3. BÖLÜM - YANKI

76 4 7
                                    

Karakterlerimizin haritanın neresinde olduklarını görebilmek için "HARİTA VE İŞARETLER" adlı bölüme bakabilirsiniz.

Eğer hikaye hoşunuza gittiyse arkadaşlarınız ile paylaşmayı unutmayın. Böylece daha fazla kişiye ulaşmış oluruz. Düşünce ve görüşleriniz benim için son derece önemli.
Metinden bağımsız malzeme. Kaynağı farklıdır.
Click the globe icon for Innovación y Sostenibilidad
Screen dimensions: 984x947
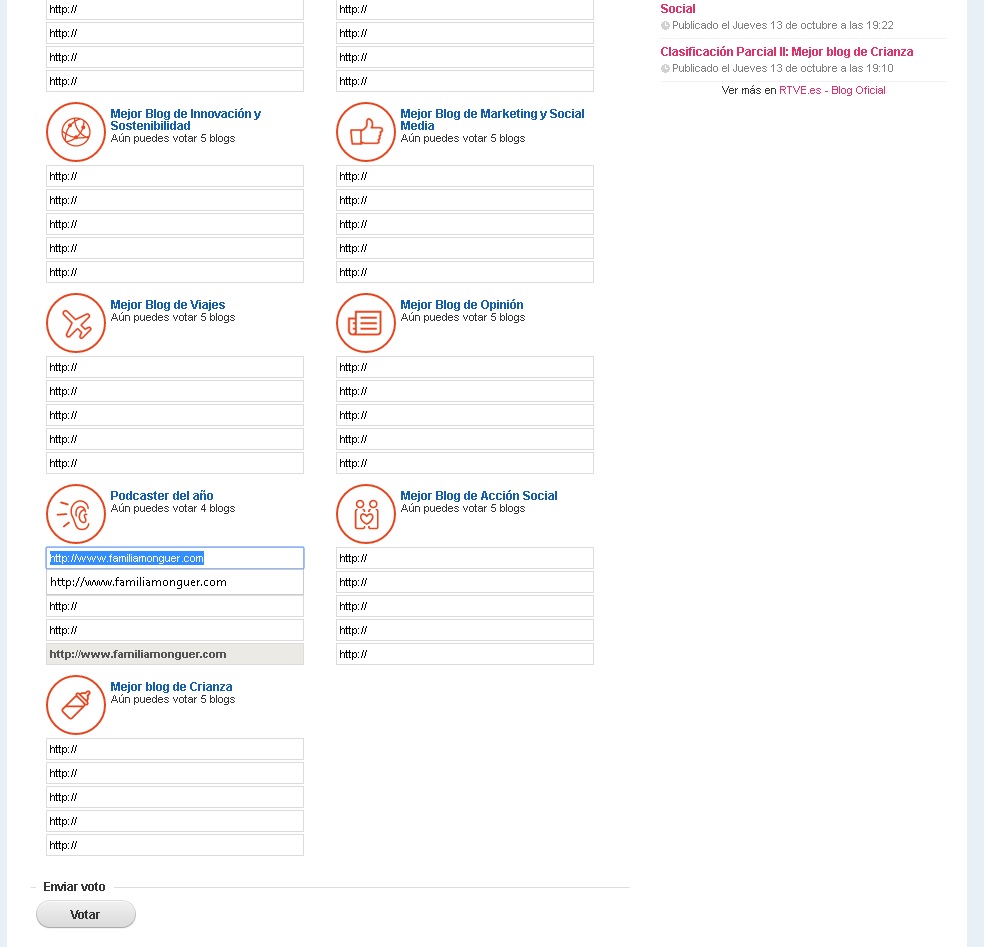click(76, 132)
Yorumlarınızı bekliyorum.

Keyifli okumalar!

***

Günümüz... 

Ares, bunu sürekli yapıyormuş edasıyla bana bakıp içeri girdi ve ormana göz gezdirmeye başladı. Tahmin ediyorum ki tehlike olup olmadığını kontrol ediyor ya da birisini görmeyi umuyordu. 

Kafamı kaldırıp mağaranın saydamlaşan duvarına tekrar baktım. Dudağımın kenarı yukarı doğru kıvrıldı. Evet, gerçekten duvar yok olmuştu. Bu bir göz yanılması mı yoksa bir büyü mü emin değildim. Büyü... Bu kelimeyi kullanmak çok garipti. Lakin yaşananlara uygun başka bir sözcük bulamıyordum. Büyü denilen şey bu olmalı, diye düşündüm. Ares'in vücudunu değiştirebilmesi, flüt ile saydamlaşan duvar... Böyle şeyler gördüğümü söylesem köyde kimse bana inanmazdı. İnsanlar suratıma garip garip bakar, deli olmadığım halde bana deliymişim gibi davranırlardı. Bu yüzden kimseye Ares'ten bahsetmemiş, bu sırrı kendime saklamıştım. Bugün kararımın istemeden de olsa ne kadar doğru olduğunu anladım. 

Ormanın görüntüsü hiç yabancı değildi. Ağaçların düzeninde tanıdığım bir şeyler vardı. Sanki sürekli avlandığım ormana bakıyordum. Aniden adımı birisinin fısıldadığını duydum. Kafamı sağa sola çevirsem de kimseyi göremedim. Belki de bana öyle geldi. Sanırım doğa, adımı söyleyip beni ormana davet ediyordu. İlk önce tereddüt etsem de içeri girmem uzun sürmedi. 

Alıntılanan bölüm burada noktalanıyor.